Plus, QJP is supposed to be the peak of scholars and well-read, fancy intellectuals, and YQY probably also doesn't know shit about most of that stuff (having also been a former illiterate street child) and of course is incredibly predisposed to take Shen Qingqiu's side on virtually anything. Especially something frivolous or linked to their shared past, such as someone, say Qi Qingqi, accusing Shen Qingqiu of making up a literary reference or "gibberish" word. If something Shen Qingqiu says is something no one else seems to know, that just proves he's more worldly and well-read than the rest of his peers. Also, Shang Qinghua will probably know it, and despite his many (many) character flaws, Shang Qinghua reads a lot too.

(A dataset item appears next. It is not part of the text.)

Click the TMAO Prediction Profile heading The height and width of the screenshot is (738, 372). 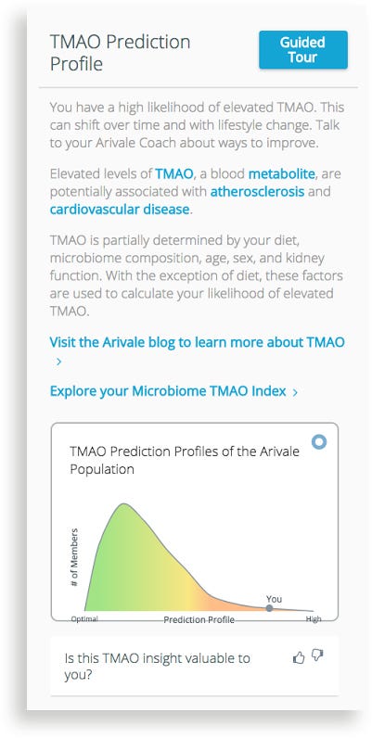tap(120, 53)
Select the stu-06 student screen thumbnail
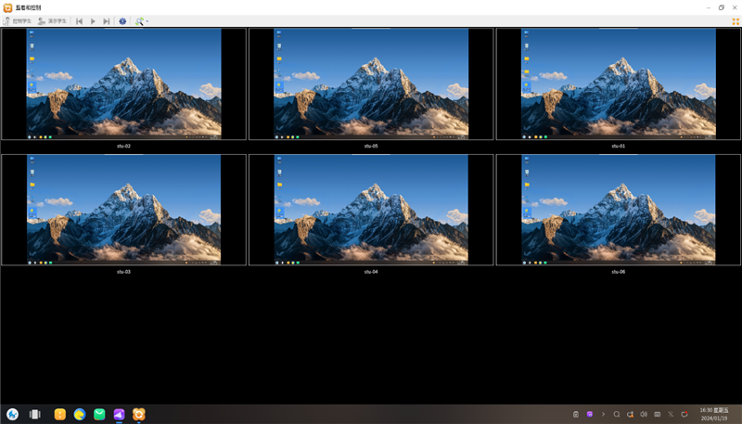This screenshot has width=742, height=424. point(618,210)
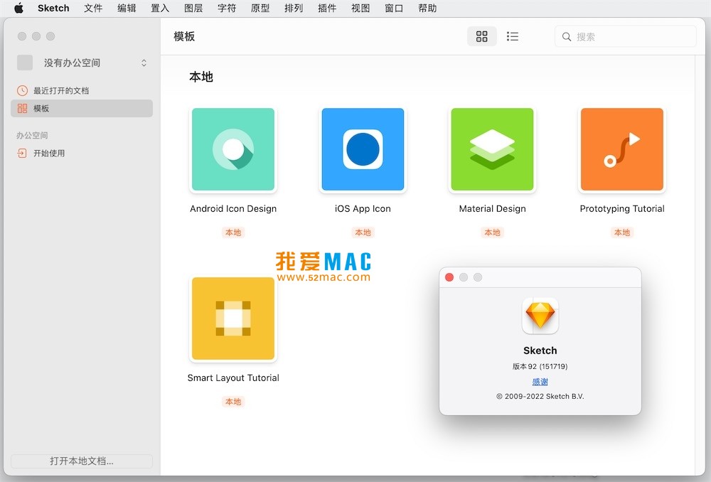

There's really very little to convince a former street child turned Demon Emperor whose former education began and ended with Shen Qingqiu specifically and Meng Mo (wildly out-of-touch with human culture anyway) to suspect that some of the difficult-to-source references his master makes really have no worldly source (in this world).
So Luo Binghe, in his quest to become as knowledgeable of all things about his shizun and keep up with him as well as possible, and maybe also put down some arguments he's overheard once and for all, eventually gets annoyed because CLEARLY there is a wealth of cultural knowledge contemporary to Shen Qingqiu and Shang Qinghua that didn't survive to his own generation. His efforts at hunting down all the sources being referenced and origins of certain philosophical ideas or terminology keep coming up empty in certain departments. He's been over the entire QJP library with a fine-tooth comb, but QJP focuses on things pertaining to cultivation, history, and knowledge. Obviously, there are gaps. The archives are unlikely to keep pop cultural references and lowbrow literature, and Luo Binghe begins to suspect (from what tastes his master seems to share with his shishu) that that is that actual source he's missing.
The trashy yellow books and romance literature of their generation! Bawdy poems and lewd artworks so on! Heck, that's probably even where the shared "code" (bad English) comes into play -- disciples are always trying to sneak forbidden material past their teachers and smuggle naughty books into the dormitories. Knowing Shizun and Shang Qinghua, Luo Binghe honestly wouldn't be surprised if the two of them were racketeering that shit in their own disciple days. Shang Qinghua acquiring materials, Shen Qingqiu acquiring buyers, both of them making their extra spending money off of secretly supplying Cang Qiong's population with contraband fiction and art.
Also, that would explain why both Shen Qingqiu and Shang Qinghua get flustered and refuse to elaborate if someone asks them what this or that strange turn of phrase refers to. Shen Qingqiu has a very thin face for actually discussing erotica, and Shang Qinghua doesn't like being caught doing illegal shit.
Luo Binghe desperately needs access to trash lit that's older than he is. However, most of that stuff is not printed to last, and turning it up is like trying to find old Spirk zines without the internet.
Shang Qinghua, the obvious go-to source, also seems to not really have anything that old anymore (intimidating him is laughably easy, if he had anything he would have coughed it up by the second or third time Luo Binghe asked and frowned at the same time), and if Shen Qingqiu did have anything he wouldn't want to be questioned about it. Asking too much might even get it destroyed in an act of excessive embarrassment.
Which means there is just one other person Luo Binghe knows who might be able to lead him to some sources. One other person he is absolutely, 100% certain was extensively reading trashy literature around the same time that Shizun was a young man. Someone who would know where to go to even begin looking for it.
Luo Binghe is going to have to ask Tianlang Jun for help with something.